Iran Materials 27 March 2012 07:25 (UTC +04:00)
A surge of executions last year in Iran, Iraq, Saudi Arabia and Yemen pushed the worldwide total higher than the year before, the global anti-death penalty group Amnesty International announced Monday.
Amnesty: Iran, Iraq, Saudi Arabia and Yemen boost Mideast executions, push global total higher

A surge of executions last year in Iran, Iraq, Saudi Arabia and Yemen pushed the worldwide total higher than the year before, the global anti-death penalty group Amnesty International announced Monday, Associated Press reported.

The United States remains near the top of the global list of nations carrying out executions, ranked fifth.

Although the global rate of executions has declined by about a third in the past decade, to 676 documented worldwide in 2011, some 18,750 people remained on death row at the end of the year in 20 nations, Amnesty International said in its annual review of worldwide trends.

"We do not believe that governments should be in the business of executing citizens. That's an inappropriate role for the government to play, regardless of the circumstances," Suzanne Nossell, the executive director of Amnesty International USA, told The Associated Press.

Various countries subject a wide array of crimes to capital punishment, including adultery, sodomy and religious offenses such as apostasy or "treason against God" in Iran, blasphemy in Pakistan, "sorcery" in Saudi Arabia, trafficking in human bones in the Republic of Congo, and economic crimes in China including selling fake drugs or tainted foods or soliciting deceptive organ transplantation.

China executes thousands of people annually, many more than the rest of the world put together.

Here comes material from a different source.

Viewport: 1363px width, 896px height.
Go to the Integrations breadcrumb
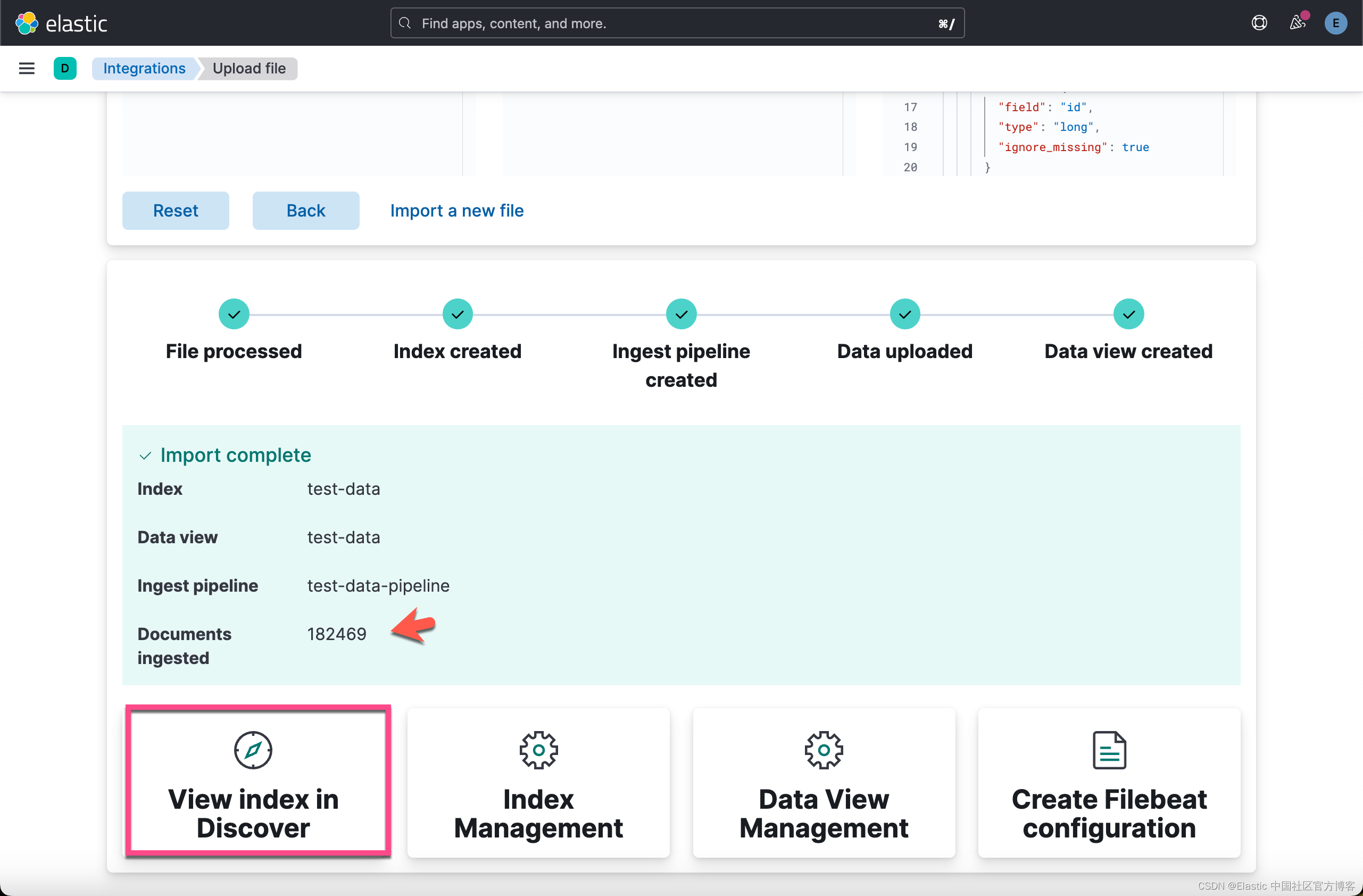[x=144, y=68]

Figures are a state secret, Amnesty International said, and it has stopped compiling them from public sources because those numbers lead to underreporting and a gross underestimate of the true total.

Amnesty International challenged Beijing to publish figures on sentencing and executions "to confirm their claims that various changes in law and practice have led to a significant reduction in the use of the death penalty over the last four years," the group said.

The wave of executions in the Middle East -- a 50 percent regional increase -- pushed the global total higher for 2011, with 149 executions worldwide more than in 2010.

Iran executed at least 360 people, many of them under harsh new anti-drug laws introduced last year. Iranian executions are usually conducted by hanging, sometimes in public from a construction crane, which Amnesty said led the Japanese construction equipment company Tadano to cut off exports of cranes to Iran last July.

Iraq executed 68 people, Amnesty found. "In Iraq, that country has transitioned and the U.S. has pulled out. Most of those executed have been Sunni Muslims and suspected members of armed groups," Nossell told the AP.

Saddam Hussein's former foreign minister and deputy prime minister, Tariq Aziz, is on death row in Iraq scheduled for execution this year.

Saudi Arabia executed at least 82; and Yemen executed at least 41.

Iran, Iraq, Saudi Arabia and Yemen accounted for 99 percent of the executions in the Middle East and North Africa, Amnesty said.

Although all the Mideast and North African nations had very different governments and political dynamics, the 50-percent increase in executions came against the backdrop of the Arab Spring protests and upheaval.